Peut-être moins inspiré, Chobizenesse
n'est
est pas moins une très bonne comédie qui malheureusement n'a pas
rencontré son public lors de sa sortie en France au mois d'octobre
1975 puisqu'il n'attirera sur le territoire tout entier, qu'un peu
plus de cinq-cent cinquante mille spectateurs. Pourtant, l'ambition
est là. Un spectacle permanent. À la limite de la décadence. Du
moins, dans l'esprit de ce que Jean Yanne a accompli jusque là.
Chobizenesse nous
narre le récit de Clément Mastard (interprété par Jean Yanne
lui-même), directeur de théâtre et dirigeant de revues de
music-hall qui après un dîner en compagnie de la célèbre
comédienne Célia Bergson se voit offrir l'opportunité de monter
une pièce de grande ampleur financée à hauteur de cinq-cent mille
francs par quatre frères, marchands d'armes et spécialisés dans
l'acier. Mais pour cela, il va devoir faire des concessions. Il
abandonne tout d'abord son projet initial et la nouvelle pièce
tourne autour de l'acier. C'est un échec. D'abord frileux, Armand
Boussenard et ses trois frères finissent par accepter l'idée
d'introduire le sexe au cœur de la pièce.

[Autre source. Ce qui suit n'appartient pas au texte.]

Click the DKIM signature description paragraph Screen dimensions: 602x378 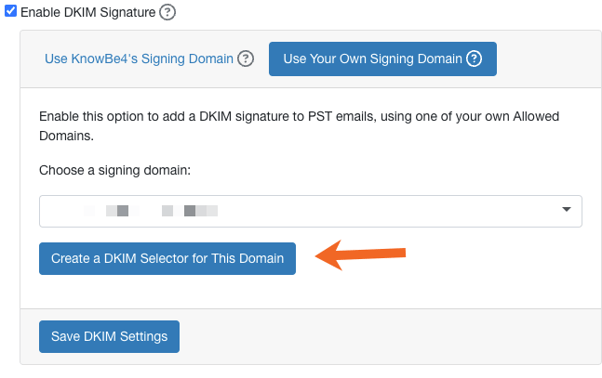pos(299,126)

Le compositeur attitré
de Clément Mastard ayant perdu son inspiration, ce dernier fait
appel au musicien de génie Jean-Sébastien Bloch (voyez la source
d'inspiration), ancien compositeur des pièces avant-gardistes de
Célia Bergson. Mais l'homme se montre très violent envers Clément,
rejetant l'idée de composer pour des pièces de théâtre. Soupçonné
d'avoir
poussé par la fenêtre la prostituée qui l'abritait chez elle,
Bloch se réfugie cher Clément qui le protège en échange de quoi,
il lui demande d'écrire la symphonie de son prochain spectacle...
L'un
des principaux soucis de Chobizenesse
demeure
dans le fait qu'il se disperse aux quatre vents et manque le coche de
la vraie bonne critique sociale. Jean Yanne hésite entre caricaturer
l'un des aspects sous-jacents de son précédent film, et centrer le
récit sur le personnage mégalomane de Jean-Sébastien Bloch, par
ailleurs excellemment interprété par l'acteur Robert Hirsch. Jean
Yanne évoque également la montée de la pornographie qui s'est
libéralisée
quelques
années auparavant dans le monde occidental. Le scénario n'ayant pas
véritablement de cohérence, on assiste avant tout à un show comme
sait les orchestrer Jean Yanne. On assiste le plus souvent à un
spectacle musical qu'à une véritable critique de la société même
si à intervalles réguliers, son auteur rappelle qu'il écrit avant
tout pour attirer l'attention des spectateurs sur les
dysfonctionnements de notre société. Pour son quatrième
long-métrage, Jean Yanne change complètement d'interprètes. Exit
les Bernard Blier, Jacques François, Nicole Calfan, Michel Serrault,
Paul Préboist ou Daniel Prévost.
Désormais, il faut compter sur
Robert Hirsch donc, Catherine Rouvel, Denise Gence, carrément
hallucinante dans le rôle de l'épouse-mégère de Bloch, le
cinéaste évoquant ici un prolétariat sous-cultivé et vivant dans
des quartiers insalubres, Hubert Deschamps, l'irrésistible Paul Le
Person, Guy Grosso, ou encore Georges Beller, lequel joua l'un des
principaux personnages de la série Médecins
de Nuit
et fut l'animateur de la célèbre émission de télévision diffusée
sur Antenne 2 dans les années quatre-vingt dix, Jeux
sans frontières.
L'on retiendra de Chobizenesse
des chansons amusantes, barrées, dans l'esprit des œuvres écrites
par Michel Magne pour les précédents longs-métrages de Jean Yanne,
un spectacle permanent, haut en couleurs, tout en demeurant
prodigieusement kitsch ! Pas le meilleur de son auteur, mais
tout à fait regardable si l'on excepte le fait qu'après
quarante-deux ans après sa sortie, le film a pris, comme les autres
d'ailleurs, un méchant coup de vieux.